Archive for January 26th, 2018

83-ton Ramses II collossus moved to new home

Friday, January 26th, 2018

Rameses in the main entrance of the Grand Egyptian Museum. Photo by AFP.An 83-ton colossus of Pharaoh Ramses II wended its way at a snail’s pace from a Cairo storage facility to the atrium of the new Grand Egyptian Museum in Giza. Moving the 3,200-year-old statue 1,200 feet from the warehouse to the shiny new museum was a logistical challenge because of its massive weight and its towering 30 feet of height. The solid granite monument required the construction of a custom rig to make the move possible while minimizing risk of damage. It was locked into a metal cage on two trailer beds and then slowly, slowly driven to its final destination accompanied by a phalanx of army engineers and contractors. The total cost for the move was an estimated $770,000.
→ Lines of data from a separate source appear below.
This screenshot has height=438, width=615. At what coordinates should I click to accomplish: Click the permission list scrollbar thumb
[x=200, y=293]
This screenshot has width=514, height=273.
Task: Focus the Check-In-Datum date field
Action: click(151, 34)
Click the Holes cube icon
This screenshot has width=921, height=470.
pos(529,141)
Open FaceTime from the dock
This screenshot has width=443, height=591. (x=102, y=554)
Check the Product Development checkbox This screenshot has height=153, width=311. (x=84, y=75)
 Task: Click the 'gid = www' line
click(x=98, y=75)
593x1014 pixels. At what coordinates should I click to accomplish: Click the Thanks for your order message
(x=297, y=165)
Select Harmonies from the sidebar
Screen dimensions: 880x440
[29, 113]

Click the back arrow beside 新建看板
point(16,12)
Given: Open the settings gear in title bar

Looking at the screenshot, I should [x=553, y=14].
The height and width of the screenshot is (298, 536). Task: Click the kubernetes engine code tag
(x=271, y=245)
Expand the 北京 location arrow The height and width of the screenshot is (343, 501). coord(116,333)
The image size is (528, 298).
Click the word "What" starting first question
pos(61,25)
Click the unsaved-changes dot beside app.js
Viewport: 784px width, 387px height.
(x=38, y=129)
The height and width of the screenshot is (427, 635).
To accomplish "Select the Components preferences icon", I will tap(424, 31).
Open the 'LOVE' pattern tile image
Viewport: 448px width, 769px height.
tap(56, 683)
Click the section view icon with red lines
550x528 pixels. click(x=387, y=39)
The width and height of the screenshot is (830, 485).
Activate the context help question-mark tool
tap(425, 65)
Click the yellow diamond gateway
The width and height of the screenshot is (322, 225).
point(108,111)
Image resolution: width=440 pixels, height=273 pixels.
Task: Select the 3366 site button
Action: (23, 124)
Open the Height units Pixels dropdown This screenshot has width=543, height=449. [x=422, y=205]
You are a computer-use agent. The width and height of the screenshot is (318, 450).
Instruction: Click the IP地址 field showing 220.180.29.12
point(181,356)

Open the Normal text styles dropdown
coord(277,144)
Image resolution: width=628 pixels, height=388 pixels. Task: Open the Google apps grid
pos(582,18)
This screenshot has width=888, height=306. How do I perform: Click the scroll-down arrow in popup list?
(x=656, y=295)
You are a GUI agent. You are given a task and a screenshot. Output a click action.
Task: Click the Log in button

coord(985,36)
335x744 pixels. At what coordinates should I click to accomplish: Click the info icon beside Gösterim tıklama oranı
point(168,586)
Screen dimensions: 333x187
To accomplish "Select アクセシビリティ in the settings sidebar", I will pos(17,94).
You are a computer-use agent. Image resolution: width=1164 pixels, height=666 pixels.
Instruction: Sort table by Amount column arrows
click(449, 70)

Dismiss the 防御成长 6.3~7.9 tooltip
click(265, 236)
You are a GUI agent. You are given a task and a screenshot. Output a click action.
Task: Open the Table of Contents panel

Ramses on the move in custom rig. Photo by AFP.When it arrived, the statue was welcomed by a cheering crowds, government officials, press, assorted dignitaries and a military mounted escort and marching band. This video captures the sloooow movement of the great pharaoh’s colossus and its arrival at the new museum where he is welcomed by the military band. Our old friend Zahi Hawass is there too, declaring the transfer of the colossus “the most important cultural event in the world.”

Rameses stares down Cairo traffic. Photo by AFP.After his ouster as Antiquities Minister in the wake of the toppling of the Mubarak regime, Hawass had to lie low for a while (well, as low as he can) and had no involvement in any of Egypt’s many archaeological projects and missions that he once ruled with the kind of unquestioned control that Ramses II himself would recognize. Now he’s back in the game, charged with a high-profile Antiquities Ministry mission to look for the tomb of an 18th Dynasty pharaoh known as Ay who was King Tutankhamun’s successor.

The Grand Egyptian Museum is still under construction. The scheduled completion date is 2020, and Ramses II’s red granite colossus will be one of 100,000 Egyptian artifacts that will be on display in the 650,000-square-foot building in the shadow of the pyramids of Giza.